Tax Planning

Help clients manage tax payments during the year

Tax projections at this time of year will tell individuals their total tax liability for 2016, but that doesn't necessarily mean it all has to be paid before the end of the year

Oct 21, 2016 @ 3:16 pm

By Tim Steffen

This time of year, many taxpayers are reviewing their income and deductions to see if there is anything that can be done to reduce their federal tax bill for 2016. After making those last few charitable donations, maximizing retirement plan contributions and netting capital gains and losses, they find they've done all they can for the year, and now it's time to pay the piper.

Or is it?

Tax projections at this time of year will tell individuals their total tax liability for 2016, but that doesn't necessarily mean it all has to be paid before the end of the year. The best advice to give your clients this time of year: Pay as little as you have to now to avoid a penalty, but then wait to pay the balance when you file your tax return.
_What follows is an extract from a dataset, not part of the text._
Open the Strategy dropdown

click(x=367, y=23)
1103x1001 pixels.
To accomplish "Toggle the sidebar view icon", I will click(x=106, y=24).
Taxpayers have two options for determining their required annual payment, the amount of tax that must be paid before the end of the calendar year in order to avoid a penalty — either 90% of their actual liability for the current year or 100% of the liability for the prior year. If a taxpayer's prior year adjusted gross income was more than $150,000, the 100% becomes 110%, although the 90% option remains available. As long as the taxpayer's payments exceed one of those two targets, it doesn't matter how much is owed when the tax return is filed — there won't be an underpayment penalty.

Taxpayers whose income is nearly all subject to withholding, such as wages or commissions, usually exceed the 90% of current year threshold. Where it becomes harder to meet that target is when they have significant income that is not withheld on, including income from self-employment, rental properties or pass-through entities such as S Corps or trusts. This also includes investment income, such as interest, dividends and capital gains.
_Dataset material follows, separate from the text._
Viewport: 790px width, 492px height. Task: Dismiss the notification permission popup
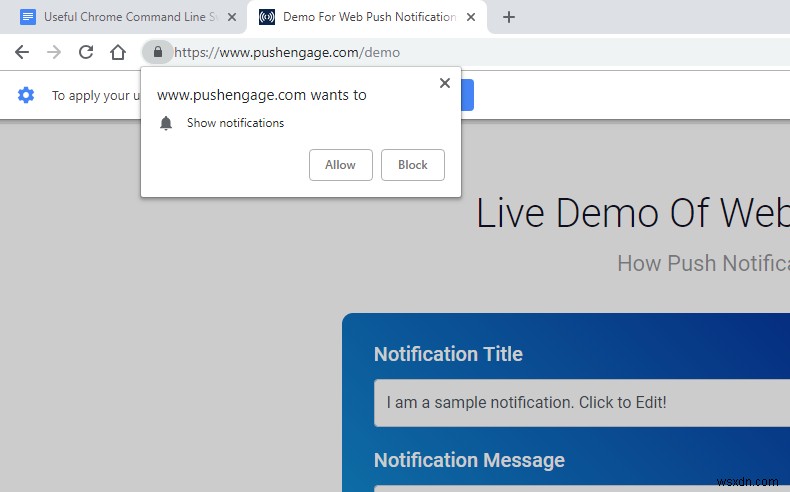(444, 83)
So what about the client whose wages are withheld on, but who also realizes a large capital gain during the year? Do they need to pay the tax on that gain before year-end? It depends on the size of the gain.

If the gain is large enough that their withholding no longer exceeds 90% of their current year liability, then perhaps. However, that employee still has the 100% of prior year liability target (or 110%, if applicable). As long as their withholding exceeds that target, the tax on the gain can be deferred until the tax return is filed.
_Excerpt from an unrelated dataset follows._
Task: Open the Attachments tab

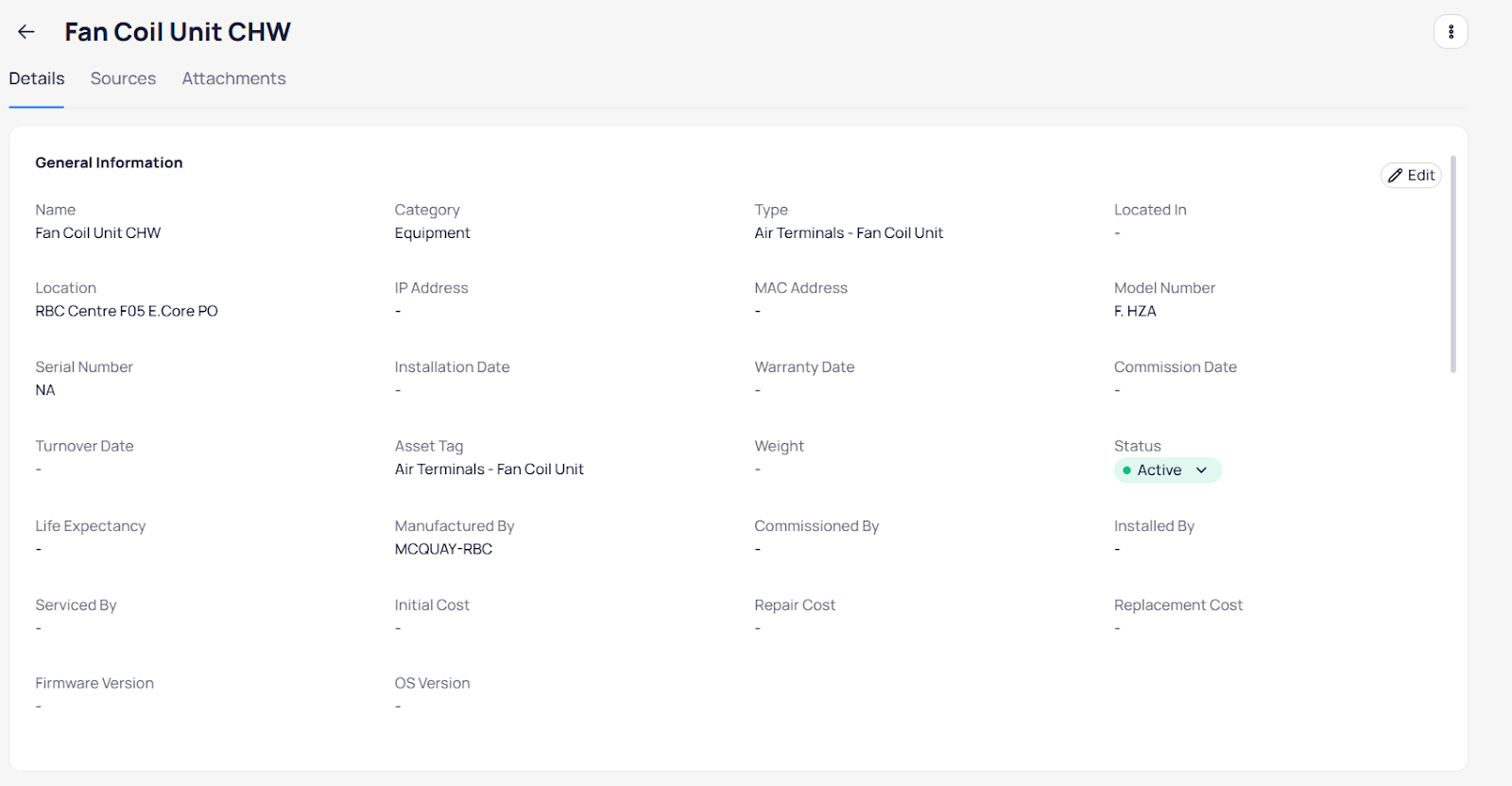Action: pos(233,78)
If the employee's withholding doesn't reach either level, then they'll need to either increase the withholding on their income for the rest of the year, or make a separate estimated payment to the IRS.


While an estimated payment can be used to get a taxpayer to the required payment amount, it can't be used to minimize withholding during the year and then catch up to the target at year-end. That's because the required annual payment is determined on a quarterly basis. If the payments at the end of each quarter are less than the required payment (either of the two targets, whichever is less), the taxpayer has underpaid and a penalty is assessed. The annual penalty rate was 3% of the underpaid amount for the first quarter of 2016, and then 4% for the rest of this year, and is calculated on IRS Form 2210.

The default penalty calculation assumes that income is earned evenly throughout the year, meaning tax payments should also be made evenly. In cases where income spikes late in the year, perhaps due to a capital gain, clients can use a technique called annualized income. This technique allows a taxpayer to make payments based on their income as it's earned, rather than evenly. As a result, a taxpayer can base their payments on current year income for the first three quarters of the year. If a large gain occurs in the fourth quarter, they can make an extra payment to meet the 90% threshold or switch to the prior year liability option if that's lower.

While this discussion applies to federal tax, most states follow similar rules. In both cases, you should work with your clients to find the right balance between avoiding penalties and maintaining access to their money as long as possible.